Since the Modern banning of Birthing Pod, we’ve seen several “fixed” versions of the card. The most obvious was Prime Speaker Zannifar, a very good Legendary creature who had a few flings with competitive play, and is also excellent as a Commander. To a lesser extent, Fiend Artisan from the Ikoria: Lair of Behemoths served a similar function, but on a very brittle body to begin with, so its competitive scope has thus far been a bit limited.

With the release of Kaldheim spoilers, though, Magic players were greeted with a new artifact that is yet another “fixed” version of Birthing Pod. However, despite their being some new restrictions to this card, it’s not quite as “fixed” as it would first appear. Let’s dig into this very spicy Pyre of Heroes.

Pyre of Heroes VS Birthing Pod

Without further ado, here is what makes this artifact, Pyre of Heroes, different from Birthing Pod. 

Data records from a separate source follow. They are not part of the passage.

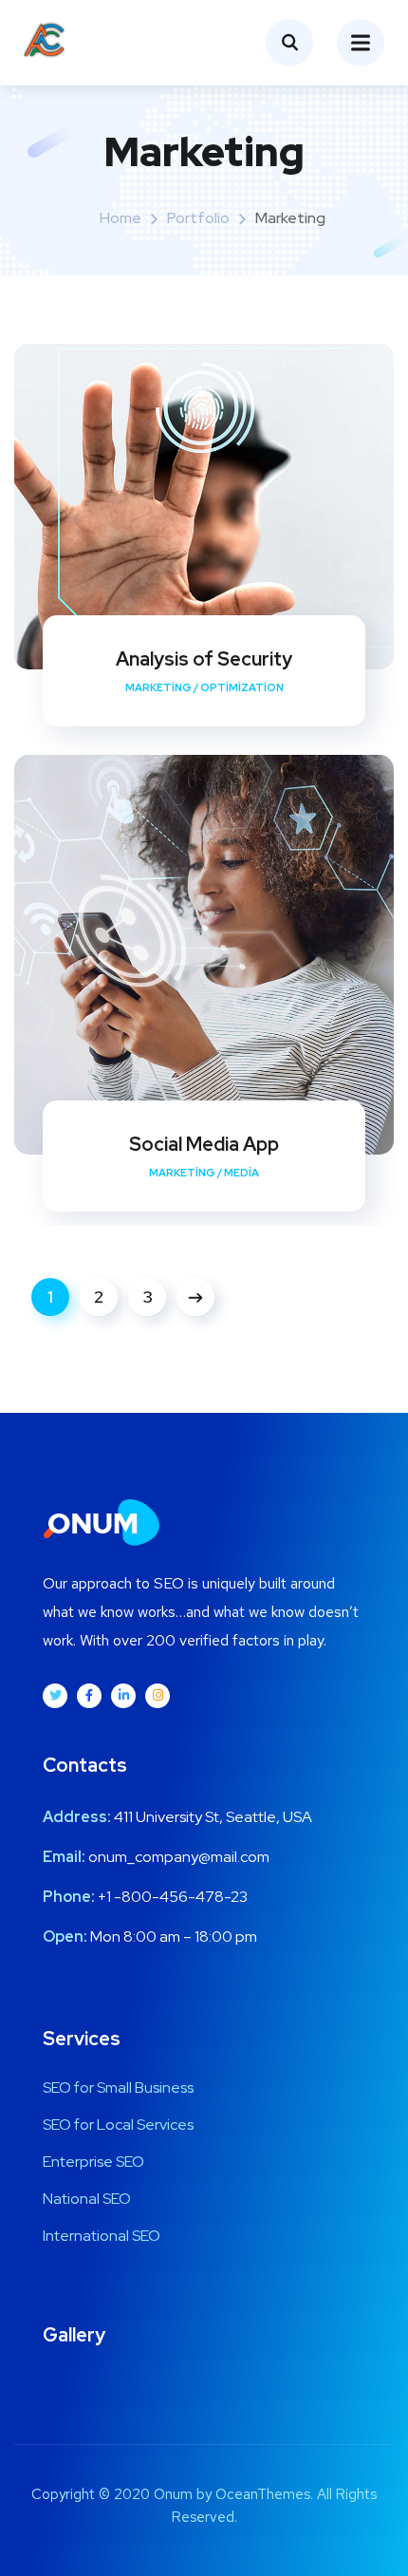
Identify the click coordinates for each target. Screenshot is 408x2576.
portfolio (198, 218)
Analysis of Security (204, 659)
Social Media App (204, 1144)
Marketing (158, 687)
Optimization (242, 687)
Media (241, 1172)
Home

2, T: Sacrifice a creature: Search your library for a creature card that shares a creature type with the sacrificed creature and has converted mana cost equal to 1 plus that creature’s converted mana cost. Put that card onto the battlefield, then shuffle your library. Activate this ability only any time you could cast a sorcery. 

First of all, the Pyre limits you to a specific creature type. As we’ll see in a moment, Birthing Pod didn’t have this restriction. But, before we get into the pros and cons of Pyre of Heroes, let’s see what the card that inspired it does and circle back to comparing and contrasting them.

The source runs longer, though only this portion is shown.